• EXTRAIT DU DOCUMENT
########

Monstre

enzogrimaldi7

Hommage à Marcel Moreau (1933/2020). Il était l'écriture. https://www.lemonde.fr/livres/article/2005/11/03/l-ecriture-a-bras-le-corps_705962_3260.html

J'ai lu ton texte dense et expansif. Il est de la meilleure verve dans le domaine des extractions de moelle. Marcel Moreau à F. 08/08/2007


 Il est bon de suivre les pas de Marcel Moreau. Dans Amours à en mourir, il est épicurien, à la recherche de la folfemme. Il est aussi heureux de parcourir Sacre de la Femme car il nous apprend bien des choses, en confortent d'autres et remue le couteau dans la plaie. Dans L'ivre Livre, l'amour et l'écriture paraissent indissociables: un artiste sans femme est comme une plume sans encre, un bateau sans ancre.


Je suis Moreau pleinement dans presque toutes ses assertions, il est précieux de le lire, il dit si bien ce que nous pensons maladroitement. Sans aucun doute il aime la Femme, sous toutes ses formes. Chaque expérience compte, nous n'avons qu'une vie et il y a tant à adorer dans la féminité même imparfaite.


Comme Beethoven, il faut aimer entièrement ou pas du tout. Les compromis, les intermédiaires, les ersatz, les à peu près, les approximations, les mieux que rien, tous ces plans nauséabonds sont à oublier.Je la trouverai ou je crèverai seul.


Bien que son surnom soit Chimère, celle qui a quelque chose de plus est seule digne de tout recevoir de nous. Elle est ce Graal qui nous fuit, un témoin qu'elles se refilent de l'une à l'autre sans qu'il nous soit possible d'en saisir le moment. La quête de Chimère demande patience et une qualité que notre ego refuse toujours: savoir perdre. Chimère est une redoutable partenaire, mais je ne veux en connaître d'autres car elle seule sait divinement renvoyer la balle, à quoi bon s'escrimer avec celles qui mettent tout dehors?


Dans mes rêves les plus fous qui parfois deviennent réalité, Chimère a pour moi les yeux de Chimène. Sa beauté ne suffit pas. Chimère se doit de ne point redouter l'avenir pourtant bien sombre, brûler de passion au présent et connaître quelques classiques. Elle est romanesque pour son âme de romanichelle, son allure de romaine et son amour pour le roman.

########

• ENTRÉES
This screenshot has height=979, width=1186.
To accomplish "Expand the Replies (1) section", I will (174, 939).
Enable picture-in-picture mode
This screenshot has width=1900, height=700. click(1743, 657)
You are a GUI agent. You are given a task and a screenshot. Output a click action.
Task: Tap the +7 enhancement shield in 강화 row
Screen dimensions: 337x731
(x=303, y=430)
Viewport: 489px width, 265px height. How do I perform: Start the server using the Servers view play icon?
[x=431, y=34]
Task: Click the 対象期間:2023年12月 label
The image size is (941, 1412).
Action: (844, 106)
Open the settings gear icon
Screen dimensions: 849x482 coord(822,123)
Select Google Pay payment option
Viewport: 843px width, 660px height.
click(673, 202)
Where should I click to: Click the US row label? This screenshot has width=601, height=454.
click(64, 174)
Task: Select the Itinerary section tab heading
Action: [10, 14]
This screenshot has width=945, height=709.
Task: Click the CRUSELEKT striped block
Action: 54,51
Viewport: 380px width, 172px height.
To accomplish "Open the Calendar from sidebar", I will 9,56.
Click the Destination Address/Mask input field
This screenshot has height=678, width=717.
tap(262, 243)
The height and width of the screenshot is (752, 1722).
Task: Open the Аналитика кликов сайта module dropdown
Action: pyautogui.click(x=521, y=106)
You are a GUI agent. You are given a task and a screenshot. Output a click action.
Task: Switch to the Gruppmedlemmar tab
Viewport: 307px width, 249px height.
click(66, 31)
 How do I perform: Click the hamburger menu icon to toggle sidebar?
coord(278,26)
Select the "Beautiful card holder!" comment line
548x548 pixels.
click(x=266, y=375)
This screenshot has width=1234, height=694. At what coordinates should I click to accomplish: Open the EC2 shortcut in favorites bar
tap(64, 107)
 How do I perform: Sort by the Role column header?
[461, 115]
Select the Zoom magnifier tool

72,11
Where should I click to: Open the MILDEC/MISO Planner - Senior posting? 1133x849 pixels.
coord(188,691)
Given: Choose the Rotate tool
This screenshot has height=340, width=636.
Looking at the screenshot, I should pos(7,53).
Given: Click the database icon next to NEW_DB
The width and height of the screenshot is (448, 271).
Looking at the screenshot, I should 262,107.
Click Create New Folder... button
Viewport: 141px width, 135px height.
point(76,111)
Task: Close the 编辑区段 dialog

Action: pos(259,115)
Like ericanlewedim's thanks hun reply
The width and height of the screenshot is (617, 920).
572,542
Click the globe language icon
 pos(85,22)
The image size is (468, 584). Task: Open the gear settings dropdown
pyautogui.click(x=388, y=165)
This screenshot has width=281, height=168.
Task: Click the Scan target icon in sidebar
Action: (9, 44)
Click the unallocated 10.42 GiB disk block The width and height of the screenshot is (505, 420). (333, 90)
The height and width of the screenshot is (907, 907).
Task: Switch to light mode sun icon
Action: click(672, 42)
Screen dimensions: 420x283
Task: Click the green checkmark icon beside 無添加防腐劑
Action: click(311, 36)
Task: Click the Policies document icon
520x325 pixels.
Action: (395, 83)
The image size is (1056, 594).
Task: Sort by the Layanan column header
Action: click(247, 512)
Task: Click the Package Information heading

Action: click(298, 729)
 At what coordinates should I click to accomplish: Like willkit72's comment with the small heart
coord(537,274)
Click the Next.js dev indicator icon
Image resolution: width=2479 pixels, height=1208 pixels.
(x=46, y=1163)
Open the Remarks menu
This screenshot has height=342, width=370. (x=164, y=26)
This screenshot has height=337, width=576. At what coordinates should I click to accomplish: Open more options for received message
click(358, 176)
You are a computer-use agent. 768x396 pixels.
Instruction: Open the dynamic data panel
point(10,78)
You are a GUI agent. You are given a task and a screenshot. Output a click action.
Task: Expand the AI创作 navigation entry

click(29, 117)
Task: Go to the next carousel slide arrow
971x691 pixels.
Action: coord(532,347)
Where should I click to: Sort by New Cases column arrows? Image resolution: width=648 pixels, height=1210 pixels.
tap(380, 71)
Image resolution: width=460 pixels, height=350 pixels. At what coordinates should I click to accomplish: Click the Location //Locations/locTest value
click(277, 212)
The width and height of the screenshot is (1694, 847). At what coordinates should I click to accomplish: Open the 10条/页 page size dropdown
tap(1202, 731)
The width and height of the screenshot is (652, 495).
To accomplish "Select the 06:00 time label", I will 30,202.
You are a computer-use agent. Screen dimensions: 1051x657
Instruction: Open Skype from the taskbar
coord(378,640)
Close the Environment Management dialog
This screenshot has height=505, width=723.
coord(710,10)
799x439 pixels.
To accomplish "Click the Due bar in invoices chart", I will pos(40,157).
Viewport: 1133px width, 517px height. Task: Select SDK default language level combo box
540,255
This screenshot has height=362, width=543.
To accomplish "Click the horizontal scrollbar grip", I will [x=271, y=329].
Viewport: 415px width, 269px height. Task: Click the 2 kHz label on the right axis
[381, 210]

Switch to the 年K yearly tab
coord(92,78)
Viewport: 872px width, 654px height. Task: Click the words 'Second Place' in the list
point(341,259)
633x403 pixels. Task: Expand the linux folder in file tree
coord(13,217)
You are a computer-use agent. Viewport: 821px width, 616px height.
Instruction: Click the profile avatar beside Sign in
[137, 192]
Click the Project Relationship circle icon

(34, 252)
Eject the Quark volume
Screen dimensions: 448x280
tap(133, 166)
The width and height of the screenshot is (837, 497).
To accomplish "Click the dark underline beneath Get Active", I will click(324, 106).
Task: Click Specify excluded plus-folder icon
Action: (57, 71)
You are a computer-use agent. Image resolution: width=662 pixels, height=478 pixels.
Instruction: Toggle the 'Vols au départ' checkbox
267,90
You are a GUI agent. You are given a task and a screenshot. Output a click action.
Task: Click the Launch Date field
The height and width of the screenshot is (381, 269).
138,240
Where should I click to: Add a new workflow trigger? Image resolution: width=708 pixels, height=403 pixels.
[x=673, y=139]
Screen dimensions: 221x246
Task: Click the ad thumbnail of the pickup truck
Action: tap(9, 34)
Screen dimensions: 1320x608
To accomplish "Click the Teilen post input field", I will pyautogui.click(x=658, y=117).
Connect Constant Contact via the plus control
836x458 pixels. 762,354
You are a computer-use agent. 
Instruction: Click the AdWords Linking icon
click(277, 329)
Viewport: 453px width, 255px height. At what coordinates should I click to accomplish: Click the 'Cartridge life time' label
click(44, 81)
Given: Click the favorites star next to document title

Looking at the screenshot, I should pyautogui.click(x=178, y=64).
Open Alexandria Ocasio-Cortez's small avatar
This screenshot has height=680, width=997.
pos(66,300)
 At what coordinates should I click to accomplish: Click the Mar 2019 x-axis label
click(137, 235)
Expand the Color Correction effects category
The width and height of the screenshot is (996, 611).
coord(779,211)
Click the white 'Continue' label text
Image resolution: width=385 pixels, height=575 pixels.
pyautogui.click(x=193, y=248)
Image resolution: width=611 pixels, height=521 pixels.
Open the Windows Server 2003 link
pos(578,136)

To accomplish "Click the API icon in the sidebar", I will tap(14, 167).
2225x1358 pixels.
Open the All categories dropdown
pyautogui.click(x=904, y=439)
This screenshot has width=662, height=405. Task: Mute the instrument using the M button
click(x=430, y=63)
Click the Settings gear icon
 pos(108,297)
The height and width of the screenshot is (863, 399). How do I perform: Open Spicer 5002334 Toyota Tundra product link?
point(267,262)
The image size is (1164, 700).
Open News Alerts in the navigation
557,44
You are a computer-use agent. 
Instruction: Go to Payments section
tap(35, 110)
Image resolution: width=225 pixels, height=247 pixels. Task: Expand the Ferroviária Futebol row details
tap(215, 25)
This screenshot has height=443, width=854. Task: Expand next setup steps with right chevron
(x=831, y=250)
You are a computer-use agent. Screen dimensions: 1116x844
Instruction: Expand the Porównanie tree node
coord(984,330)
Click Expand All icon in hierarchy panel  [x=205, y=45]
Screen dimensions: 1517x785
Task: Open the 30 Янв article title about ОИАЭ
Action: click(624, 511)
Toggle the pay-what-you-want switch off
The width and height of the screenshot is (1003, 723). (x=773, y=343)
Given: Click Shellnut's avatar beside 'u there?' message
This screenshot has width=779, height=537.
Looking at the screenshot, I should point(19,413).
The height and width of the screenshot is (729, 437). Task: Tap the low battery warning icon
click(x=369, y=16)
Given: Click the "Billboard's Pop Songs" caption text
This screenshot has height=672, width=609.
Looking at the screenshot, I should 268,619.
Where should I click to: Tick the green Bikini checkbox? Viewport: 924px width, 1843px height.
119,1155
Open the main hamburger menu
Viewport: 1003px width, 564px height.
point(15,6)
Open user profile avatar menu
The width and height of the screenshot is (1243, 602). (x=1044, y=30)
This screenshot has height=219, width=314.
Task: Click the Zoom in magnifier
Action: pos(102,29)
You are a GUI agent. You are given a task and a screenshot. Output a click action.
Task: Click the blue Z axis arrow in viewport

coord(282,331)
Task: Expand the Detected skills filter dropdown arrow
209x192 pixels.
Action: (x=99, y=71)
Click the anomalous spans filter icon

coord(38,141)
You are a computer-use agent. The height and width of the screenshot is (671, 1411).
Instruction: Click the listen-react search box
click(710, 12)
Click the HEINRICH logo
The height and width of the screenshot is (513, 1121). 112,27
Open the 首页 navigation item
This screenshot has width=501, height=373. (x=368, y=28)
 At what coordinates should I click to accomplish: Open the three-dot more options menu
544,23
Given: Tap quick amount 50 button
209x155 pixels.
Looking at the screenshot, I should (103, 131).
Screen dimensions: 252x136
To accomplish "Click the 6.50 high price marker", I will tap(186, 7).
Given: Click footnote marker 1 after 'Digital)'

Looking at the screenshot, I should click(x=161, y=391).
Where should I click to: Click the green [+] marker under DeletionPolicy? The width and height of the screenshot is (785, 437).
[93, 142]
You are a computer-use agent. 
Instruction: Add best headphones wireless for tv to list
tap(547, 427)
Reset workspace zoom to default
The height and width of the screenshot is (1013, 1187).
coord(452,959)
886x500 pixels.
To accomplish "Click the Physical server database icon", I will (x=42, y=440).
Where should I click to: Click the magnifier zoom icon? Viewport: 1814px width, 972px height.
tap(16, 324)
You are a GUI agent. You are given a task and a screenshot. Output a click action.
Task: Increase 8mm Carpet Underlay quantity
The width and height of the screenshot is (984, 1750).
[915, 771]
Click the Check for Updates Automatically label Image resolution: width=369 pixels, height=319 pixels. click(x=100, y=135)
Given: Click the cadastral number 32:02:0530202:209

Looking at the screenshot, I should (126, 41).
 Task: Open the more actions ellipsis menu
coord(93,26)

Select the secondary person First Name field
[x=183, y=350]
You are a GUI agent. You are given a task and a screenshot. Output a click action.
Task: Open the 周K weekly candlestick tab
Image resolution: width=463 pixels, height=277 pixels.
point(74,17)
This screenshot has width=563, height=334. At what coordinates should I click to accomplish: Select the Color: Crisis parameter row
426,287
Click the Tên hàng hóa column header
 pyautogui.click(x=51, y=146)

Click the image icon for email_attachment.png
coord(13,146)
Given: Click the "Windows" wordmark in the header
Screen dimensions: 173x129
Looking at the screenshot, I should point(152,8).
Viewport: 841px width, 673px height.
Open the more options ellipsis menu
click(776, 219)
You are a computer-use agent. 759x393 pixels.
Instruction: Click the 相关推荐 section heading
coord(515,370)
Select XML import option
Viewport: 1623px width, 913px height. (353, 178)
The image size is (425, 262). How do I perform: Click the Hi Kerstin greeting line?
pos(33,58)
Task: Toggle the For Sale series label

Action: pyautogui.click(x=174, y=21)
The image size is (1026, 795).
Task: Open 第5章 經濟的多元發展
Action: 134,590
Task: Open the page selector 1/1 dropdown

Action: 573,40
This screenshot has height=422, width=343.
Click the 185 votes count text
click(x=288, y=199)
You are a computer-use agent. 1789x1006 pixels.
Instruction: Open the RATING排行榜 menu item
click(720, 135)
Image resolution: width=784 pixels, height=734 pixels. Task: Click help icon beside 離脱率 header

########

• EXERCICES
A) Extrayez de l'hommage à Marcel Moreau le passage qui s'ouvre sur les mots contenant « Il est bon de » et se clôt sur « féminité même imparfaite. ».
B) Pour chacune des affirmations suivantes, indiquez par oui ou par non si elle concorde avec l'hommage à Marcel Moreau, en citant les mots décisifs de celui-ci. (i) Dans L'ivre Livre, l'amour et l'écriture semblent inséparables. (ii) La beauté de Chimère suffit. (iii) La quête de Chimère demande de la patience.
C) D'après l'hommage à Marcel Moreau, dans quel livre Moreau est-il épicurien, à la recherche de la folfemme ?

• RÉPONSES CORRECTES
A)
Il est bon de suivre les pas de Marcel Moreau. Dans Amours à en mourir, il est épicurien, à la recherche de la folfemme. Il est aussi heureux de parcourir Sacre de la Femme car il nous apprend bien des choses, en confortent d'autres et remue le couteau dans la plaie. Dans L'ivre Livre, l'amour et l'écriture paraissent indissociables: un artiste sans femme est comme une plume sans encre, un bateau sans ancre.


Je suis Moreau pleinement dans presque toutes ses assertions, il est précieux de le lire, il dit si bien ce que nous pensons maladroitement. Sans aucun doute il aime la Femme, sous toutes ses formes. Chaque expérience compte, nous n'avons qu'une vie et il y a tant à adorer dans la féminité même imparfaite.

B)
(i) Oui : « Dans L'ivre Livre, l'amour et l'écriture paraissent indissociables ».
(ii) Non : « Sa beauté ne suffit pas. »
(iii) Oui : « La quête de Chimère demande patience ».

C) Dans Amours à en mourir.